# DuckDB

> DuckDB is a high-performance, open-source analytical in-process SQL database that runs everywhere — from CLI and Python to WebAssembly and client-server mode.

DuckDB is an open-source, high-performance analytical SQL database system developed by the DuckDB Foundation and maintained by DuckLabs. It is designed to run in-process alongside application code, eliminating the need for a separate database server while still supporting a rich SQL dialect. The project is released under the MIT license and is available on GitHub with over 38,000 stars as of mid-2026.

## What It Is

DuckDB is an OLAP (Online Analytical Processing) database engine built for fast analytical queries on local and remote data. Unlike traditional client-server databases, DuckDB runs embedded inside the host process — similar to SQLite, but optimized for analytical workloads rather than transactional ones. It uses a columnar storage engine that can spill to disk, enabling queries on datasets larger than available RAM. DuckDB supports a rich SQL dialect including window functions, nested correlated subqueries, complex types (arrays, structs, maps), and collations.
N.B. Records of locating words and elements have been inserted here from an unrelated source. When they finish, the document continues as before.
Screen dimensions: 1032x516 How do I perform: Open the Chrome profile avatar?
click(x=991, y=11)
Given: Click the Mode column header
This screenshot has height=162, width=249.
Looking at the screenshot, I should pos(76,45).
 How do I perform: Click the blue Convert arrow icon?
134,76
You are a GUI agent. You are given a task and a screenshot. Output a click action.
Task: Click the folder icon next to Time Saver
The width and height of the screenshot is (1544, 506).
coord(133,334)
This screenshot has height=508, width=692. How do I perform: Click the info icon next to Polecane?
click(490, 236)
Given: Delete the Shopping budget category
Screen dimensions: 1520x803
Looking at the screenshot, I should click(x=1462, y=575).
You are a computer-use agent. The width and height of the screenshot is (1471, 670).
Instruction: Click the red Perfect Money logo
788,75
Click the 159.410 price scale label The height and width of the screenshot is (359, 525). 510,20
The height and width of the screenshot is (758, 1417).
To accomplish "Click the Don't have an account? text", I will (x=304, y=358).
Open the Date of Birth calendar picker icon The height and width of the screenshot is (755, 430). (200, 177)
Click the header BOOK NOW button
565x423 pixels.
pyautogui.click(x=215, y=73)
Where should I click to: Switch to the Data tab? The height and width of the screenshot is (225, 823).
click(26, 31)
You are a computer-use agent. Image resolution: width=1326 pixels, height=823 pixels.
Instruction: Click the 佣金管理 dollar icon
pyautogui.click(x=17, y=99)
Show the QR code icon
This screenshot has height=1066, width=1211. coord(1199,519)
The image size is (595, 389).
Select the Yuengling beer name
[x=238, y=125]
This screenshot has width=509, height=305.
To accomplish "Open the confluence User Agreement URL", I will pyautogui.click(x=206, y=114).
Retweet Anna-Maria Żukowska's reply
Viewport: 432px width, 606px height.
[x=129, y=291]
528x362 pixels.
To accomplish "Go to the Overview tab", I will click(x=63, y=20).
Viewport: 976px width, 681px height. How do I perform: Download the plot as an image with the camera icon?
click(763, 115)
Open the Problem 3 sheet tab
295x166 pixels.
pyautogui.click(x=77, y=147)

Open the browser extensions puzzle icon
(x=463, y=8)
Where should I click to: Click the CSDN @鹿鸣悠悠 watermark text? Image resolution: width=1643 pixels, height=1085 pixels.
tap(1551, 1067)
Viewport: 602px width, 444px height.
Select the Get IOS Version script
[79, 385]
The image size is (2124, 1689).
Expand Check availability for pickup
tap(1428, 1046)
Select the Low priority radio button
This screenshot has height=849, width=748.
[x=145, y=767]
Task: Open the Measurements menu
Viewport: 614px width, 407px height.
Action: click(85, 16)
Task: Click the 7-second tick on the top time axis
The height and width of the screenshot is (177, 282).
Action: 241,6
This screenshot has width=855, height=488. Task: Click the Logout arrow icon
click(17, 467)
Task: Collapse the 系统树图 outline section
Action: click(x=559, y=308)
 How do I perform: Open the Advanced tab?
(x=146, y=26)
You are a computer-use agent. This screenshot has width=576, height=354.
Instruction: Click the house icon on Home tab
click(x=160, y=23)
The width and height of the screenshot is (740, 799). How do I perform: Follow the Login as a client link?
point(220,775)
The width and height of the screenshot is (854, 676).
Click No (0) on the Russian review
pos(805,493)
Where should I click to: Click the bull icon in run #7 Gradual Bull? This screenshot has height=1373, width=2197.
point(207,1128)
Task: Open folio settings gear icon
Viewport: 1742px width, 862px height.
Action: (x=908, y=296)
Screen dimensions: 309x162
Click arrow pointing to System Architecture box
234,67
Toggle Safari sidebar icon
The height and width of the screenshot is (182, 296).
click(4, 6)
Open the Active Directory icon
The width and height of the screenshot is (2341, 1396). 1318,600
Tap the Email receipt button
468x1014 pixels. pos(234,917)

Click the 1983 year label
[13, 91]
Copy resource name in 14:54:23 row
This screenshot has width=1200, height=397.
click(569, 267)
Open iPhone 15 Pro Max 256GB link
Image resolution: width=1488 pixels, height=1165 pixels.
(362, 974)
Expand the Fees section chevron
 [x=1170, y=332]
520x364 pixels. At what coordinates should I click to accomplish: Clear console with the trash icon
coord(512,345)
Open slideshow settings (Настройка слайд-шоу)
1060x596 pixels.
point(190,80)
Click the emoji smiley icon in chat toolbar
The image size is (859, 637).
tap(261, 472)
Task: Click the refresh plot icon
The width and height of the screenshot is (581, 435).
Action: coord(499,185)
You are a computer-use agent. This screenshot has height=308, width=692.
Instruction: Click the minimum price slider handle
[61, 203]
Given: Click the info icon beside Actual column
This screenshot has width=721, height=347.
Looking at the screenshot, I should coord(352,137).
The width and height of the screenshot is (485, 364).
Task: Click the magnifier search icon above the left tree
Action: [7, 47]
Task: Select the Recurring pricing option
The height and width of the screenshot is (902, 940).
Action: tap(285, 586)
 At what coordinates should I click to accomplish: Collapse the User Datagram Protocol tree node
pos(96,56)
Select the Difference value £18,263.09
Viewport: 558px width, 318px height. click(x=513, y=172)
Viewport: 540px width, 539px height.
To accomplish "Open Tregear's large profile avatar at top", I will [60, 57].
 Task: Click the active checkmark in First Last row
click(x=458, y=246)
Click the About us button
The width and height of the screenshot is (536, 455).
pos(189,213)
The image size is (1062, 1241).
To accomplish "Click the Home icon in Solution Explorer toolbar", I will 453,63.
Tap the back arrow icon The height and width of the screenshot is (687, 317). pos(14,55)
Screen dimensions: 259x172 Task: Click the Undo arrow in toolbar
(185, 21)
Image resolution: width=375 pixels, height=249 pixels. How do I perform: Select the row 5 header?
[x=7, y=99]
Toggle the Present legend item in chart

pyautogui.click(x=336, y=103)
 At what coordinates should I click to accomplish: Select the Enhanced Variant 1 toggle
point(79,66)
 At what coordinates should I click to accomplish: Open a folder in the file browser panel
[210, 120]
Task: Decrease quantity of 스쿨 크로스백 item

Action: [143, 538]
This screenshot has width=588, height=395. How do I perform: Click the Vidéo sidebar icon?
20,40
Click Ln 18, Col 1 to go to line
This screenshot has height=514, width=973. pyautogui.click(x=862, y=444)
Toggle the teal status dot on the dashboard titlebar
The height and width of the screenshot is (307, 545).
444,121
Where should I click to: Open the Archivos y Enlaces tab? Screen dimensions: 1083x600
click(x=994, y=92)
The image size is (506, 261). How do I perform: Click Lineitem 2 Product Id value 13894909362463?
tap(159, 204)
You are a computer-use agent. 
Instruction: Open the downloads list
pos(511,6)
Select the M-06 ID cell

## Ecosystem and Integrations

DuckDB ships native client APIs for a wide range of languages and environments:

- **Languages**: Python, R, Java (JDBC), Go, Rust, Node.js, C, C++, ODBC
- **Formats**: Parquet, CSV, JSON, Apache Iceberg, Delta Lake, Arrow, Avro, Lance, Vortex, DuckLake
- **Cloud storage**: AWS S3, Azure Blob Storage, Google Cloud Storage, Cloudflare R2, Hugging Face datasets
- **Databases**: PostgreSQL, MySQL, SQLite, MotherDuck
- **Data science tools**: Pandas, dplyr (via duckplyr), Jupyter, Marimo

The extension mechanism allows adding new capabilities — many core features such as spatial queries, Iceberg support, and cloud storage access are themselves implemented as extensions.

## Deployment Model

DuckDB is primarily an in-process database: it runs inside the calling application with no separate server process required. Installation takes seconds via package managers (`pip install duckdb`, `npm install @duckdb/node-api`, `cargo add duckdb`, or a shell installer). It runs on Linux, macOS, Windows, and WebAssembly (in-browser). A persistent database is stored as a single file, or DuckDB can operate entirely in memory.

## Update: Quack Remote Protocol and v1.5.3

The latest stable release is **v1.5.3** (published May 20, 2026), described as a bugfix release. Alongside this, DuckDB introduced the **Quack remote protocol** (currently in beta), which turns DuckDB into a client-server database accessible via `ATTACH 'quack:...' AS db` syntax. This marks a significant architectural expansion beyond the traditional in-process model. Recent blog posts cover new DuckDB-Iceberg features in v1.5.3 and support for the Lance lakehouse format, signaling active development on open table format integrations.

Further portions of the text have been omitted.